In a victory for two couples who brought the case, the Constitutional Court ruled that the law was a "colonial import" that amounted to gender-based discrimination.
Henry van der Merwe was denied the right to take the surname of his wife Jana Jordaan, while Andreas Nicolas Bornman could not hyphenate his surname to include Donnelly, the surname of his wife, Jess Donnelly-Bornman, the public broadcaster, SABC, reports.
Parliament will now have to amend the Births and Deaths Registration Act, along with its regulations, for the ruling to take effect.
The law was introduced in South Africa during the years of white-minority rule.
Two couples had argued that the law was archaic and patriarchal, and violated equality rights enshrined in the constitution that South Africa adopted at the end of apartheid in 1994.
They successfully challenged the law in a lower court, but asked the Constitutional Court to confirm its ruling.
The Constitutional Court noted that "in many African cultures, women retained their birth names after marriage, and children often took their mother's clan name" but this changed after the "arrival of the European colonisers and Christian missionaries, and the imposition of Western values".
"The custom that a wife takes the husband's surname existed in Roman-Dutch law, and in this way was introduced into South African common law.

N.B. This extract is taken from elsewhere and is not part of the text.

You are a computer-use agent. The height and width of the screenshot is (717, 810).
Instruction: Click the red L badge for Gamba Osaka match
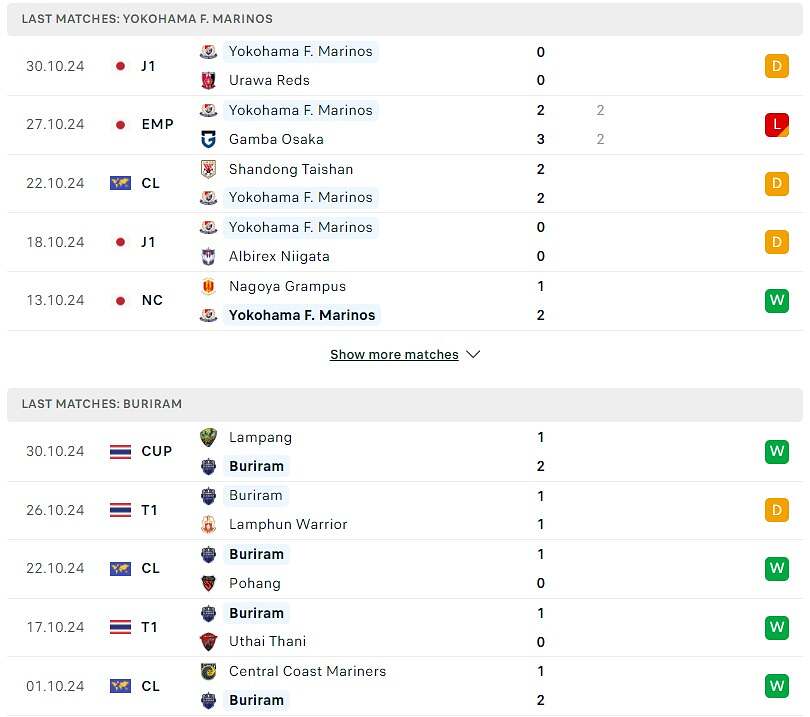point(776,124)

"This custom also came into existence as a result of legislation that was introduced by countries that colonised African countries south of the Sahara," the court said.
It added that South Africa had made a "significant advancement" in gender equality, but some laws and practices that perpetuated "harmful stereotypes" still remained in place.
Neither the Minister of Home Affairs Leon Schreiber nor the Minister of Justice and Constitutional Development Mamoloko Kubayi opposed the two couples' application, instead agreeing that the law was outdated.
A legal body, the Free State Society of Advocates, joined the court case in support of the two couples.
It argued that by restricting a man's right to assume their wife's surname, the law perpetuated harmful stereotypes, as it denied men a choice available to women, the Sowetan news site reports.